IANAL, so the below opinion represents a non-legal reading of the various treaties, obligations and rulings. A judge may well reach a different conclusion. In fact, were Judge Pickles involved (different country so he can't and he retired anyway), any judgement might be possible. The guy was living proof of the razor-edge between genius and utter insanity. However, I feel that even if my reading is legally incorrect, the cited texts should still be taken into consideration.
The Supreme Court has long decided that the Declaration of Independence is just so much scrap paper with no legal backing whatsoever. The argument needs to be stronger.
Now, under US law, all International Treaties that the US has signed up to have the weight of US law. Maybe that will offer some possibilities.
Article 29 of the Second Hague Convention: An individual can only be considered a spy if, acting clandestinely, or on false pretences, he obtains, or seeks to obtain information in the zone of operations of a belligerent, with the intention of communicating it to the hostile party.
Well, there's no claim that he used false pretenses to access the material or that he did so clandestinely. Nor is there any claim that he communicated it to the hostile party.
Article 31 states: A spy who, after rejoining the army to which he belongs, is subsequently captured by the enemy, is treated as a prisoner of war, and incurs no responsibility for his previous acts of espionage.
So if he, after giving the information to Wikileaks, acted correctly under the commanding officer and committed no offence at the time of his arrest would not qualify as a spy as he had "rejoined the army to which he belongs".
Nurenberg Principle II states, "The fact that internal law does not impose a penalty for an act which constitutes a crime under international law does not relieve the person who committed the act from responsibility under international law."
Nurenberg Principle IV states: "The fact that a person acted pursuant to order of his Government or of a superior does not relieve him from responsibility under international law, provided a moral choice was in fact possible to him".

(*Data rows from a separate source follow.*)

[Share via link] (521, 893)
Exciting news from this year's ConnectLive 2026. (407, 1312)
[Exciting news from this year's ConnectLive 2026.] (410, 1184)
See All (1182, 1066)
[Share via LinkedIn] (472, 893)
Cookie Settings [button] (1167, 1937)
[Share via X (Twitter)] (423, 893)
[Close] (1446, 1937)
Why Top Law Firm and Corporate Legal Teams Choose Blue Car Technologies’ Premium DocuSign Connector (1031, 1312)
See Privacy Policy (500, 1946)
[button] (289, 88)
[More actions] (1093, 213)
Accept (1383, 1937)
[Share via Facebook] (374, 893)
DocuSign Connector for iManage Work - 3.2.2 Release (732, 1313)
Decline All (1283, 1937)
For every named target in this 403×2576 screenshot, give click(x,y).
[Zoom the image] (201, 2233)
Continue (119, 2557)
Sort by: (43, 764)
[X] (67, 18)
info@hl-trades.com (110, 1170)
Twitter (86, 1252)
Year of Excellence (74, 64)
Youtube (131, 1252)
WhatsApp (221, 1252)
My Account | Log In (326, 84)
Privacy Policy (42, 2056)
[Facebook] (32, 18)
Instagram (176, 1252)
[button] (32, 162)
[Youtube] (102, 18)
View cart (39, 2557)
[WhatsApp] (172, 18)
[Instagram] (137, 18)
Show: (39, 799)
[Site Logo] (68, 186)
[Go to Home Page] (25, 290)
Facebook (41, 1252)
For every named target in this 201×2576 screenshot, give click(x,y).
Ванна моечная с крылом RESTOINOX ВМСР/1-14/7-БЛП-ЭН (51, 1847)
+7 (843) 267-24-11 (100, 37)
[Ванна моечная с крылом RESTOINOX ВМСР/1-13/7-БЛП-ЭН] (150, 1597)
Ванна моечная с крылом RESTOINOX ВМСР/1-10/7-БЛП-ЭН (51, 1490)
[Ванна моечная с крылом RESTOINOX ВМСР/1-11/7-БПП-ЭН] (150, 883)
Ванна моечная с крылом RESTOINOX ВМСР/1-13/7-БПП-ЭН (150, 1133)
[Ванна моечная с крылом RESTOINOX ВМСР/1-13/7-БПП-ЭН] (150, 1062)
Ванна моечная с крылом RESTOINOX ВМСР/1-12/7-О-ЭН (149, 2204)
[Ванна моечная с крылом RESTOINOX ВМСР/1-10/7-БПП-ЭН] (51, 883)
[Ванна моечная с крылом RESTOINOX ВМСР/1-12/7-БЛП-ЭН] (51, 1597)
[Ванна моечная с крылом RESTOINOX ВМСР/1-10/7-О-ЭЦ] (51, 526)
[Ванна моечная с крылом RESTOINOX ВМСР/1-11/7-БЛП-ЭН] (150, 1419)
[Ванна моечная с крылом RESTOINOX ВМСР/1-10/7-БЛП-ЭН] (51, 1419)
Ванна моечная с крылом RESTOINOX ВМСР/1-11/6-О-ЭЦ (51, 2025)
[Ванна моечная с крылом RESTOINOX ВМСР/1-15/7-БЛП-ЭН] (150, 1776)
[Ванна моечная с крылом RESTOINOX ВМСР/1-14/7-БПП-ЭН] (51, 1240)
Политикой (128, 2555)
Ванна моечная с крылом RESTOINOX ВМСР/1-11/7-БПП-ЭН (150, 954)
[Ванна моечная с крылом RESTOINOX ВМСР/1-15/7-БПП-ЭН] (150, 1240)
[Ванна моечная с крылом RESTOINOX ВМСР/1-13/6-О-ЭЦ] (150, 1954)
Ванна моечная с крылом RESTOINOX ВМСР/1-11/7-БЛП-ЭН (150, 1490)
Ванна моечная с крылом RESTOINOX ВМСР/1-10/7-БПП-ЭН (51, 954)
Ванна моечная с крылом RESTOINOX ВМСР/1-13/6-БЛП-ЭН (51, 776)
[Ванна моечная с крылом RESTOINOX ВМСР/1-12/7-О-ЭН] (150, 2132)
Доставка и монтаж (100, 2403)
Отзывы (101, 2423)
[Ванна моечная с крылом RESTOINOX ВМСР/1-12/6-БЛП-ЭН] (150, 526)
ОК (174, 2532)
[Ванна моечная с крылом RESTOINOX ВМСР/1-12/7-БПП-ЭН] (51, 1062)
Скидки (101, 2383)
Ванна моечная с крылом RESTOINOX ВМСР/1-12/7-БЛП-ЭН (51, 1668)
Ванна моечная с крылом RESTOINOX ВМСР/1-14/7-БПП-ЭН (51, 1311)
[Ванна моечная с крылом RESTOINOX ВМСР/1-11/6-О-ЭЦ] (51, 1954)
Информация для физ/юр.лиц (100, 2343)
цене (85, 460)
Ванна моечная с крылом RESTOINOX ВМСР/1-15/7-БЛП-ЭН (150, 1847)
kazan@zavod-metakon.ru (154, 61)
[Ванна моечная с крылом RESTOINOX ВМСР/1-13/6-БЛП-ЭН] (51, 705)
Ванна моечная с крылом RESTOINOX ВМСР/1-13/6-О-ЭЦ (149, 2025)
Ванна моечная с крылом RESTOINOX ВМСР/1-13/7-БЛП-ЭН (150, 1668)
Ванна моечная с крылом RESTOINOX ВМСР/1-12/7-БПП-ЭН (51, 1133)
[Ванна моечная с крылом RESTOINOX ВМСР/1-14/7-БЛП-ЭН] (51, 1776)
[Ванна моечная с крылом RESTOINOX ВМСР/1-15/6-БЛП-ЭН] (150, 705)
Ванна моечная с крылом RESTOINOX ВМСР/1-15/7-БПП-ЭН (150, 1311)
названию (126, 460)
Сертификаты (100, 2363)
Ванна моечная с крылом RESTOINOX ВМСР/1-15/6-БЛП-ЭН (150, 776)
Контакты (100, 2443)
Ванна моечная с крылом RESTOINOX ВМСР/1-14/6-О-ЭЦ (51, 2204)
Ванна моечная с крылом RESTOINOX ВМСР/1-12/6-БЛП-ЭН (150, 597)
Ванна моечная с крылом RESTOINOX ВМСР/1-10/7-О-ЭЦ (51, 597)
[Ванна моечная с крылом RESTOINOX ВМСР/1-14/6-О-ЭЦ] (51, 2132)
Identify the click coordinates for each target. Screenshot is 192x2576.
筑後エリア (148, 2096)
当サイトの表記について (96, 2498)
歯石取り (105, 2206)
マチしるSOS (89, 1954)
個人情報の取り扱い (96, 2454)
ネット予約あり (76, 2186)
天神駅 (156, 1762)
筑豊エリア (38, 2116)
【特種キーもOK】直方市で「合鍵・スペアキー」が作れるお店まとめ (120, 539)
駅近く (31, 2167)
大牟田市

Taken together, this would mean that if Manning's silence would be a crime under international law, then it would be a criminal act even if it was (a) legal in the US and (b) ordered by his superiors. Thus, we now have to establish if his silence was a criminal act.
Principle IV also states:
(a) Crimes against peace:
(i) Planning, preparation, initiation or waging of a war of aggression or a war in violation of international treaties, agreements or assurances;
(ii) Participation in a common plan or conspiracy for the accomplishment of any of the acts mentioned under (i).
Under (ii), silence would be partitipation in a common plan or conspiracy, provided the acts he was aware of were indeed illegal.
Article 5 of the Amelioration of the Condition of the Wounded on the Field of Battle (Red Cross Convention) states: Inhabitants of the country who may bring help to the wounded shall be respected, and shall remain free. The generals of the belligerent Powers shall make it their care to inform the inhabitants of the appeal addressed to their humanity, and of the neutrality which will be the consequence of it.
Thus, bombing civilians rendering aid, regardless of who they are aiding, is an illegal act. Which would make Manning's silence an illegal act under Principle IV above.
So, from this we can reasonably conclude that Manning (a) is not a spy or guilty of espionage (regardless of any US law to the contrary, since international law supercedes it), and (b) would have been guilty of a war crime had he not released the information.
This does NOT make him innocent of any crime. It merely makes him innocent of the crime that is popularly attached to him. There may well be legal grounds for disciplining him for his method of non-silence, but legally he was obliged under international law to be non-silent.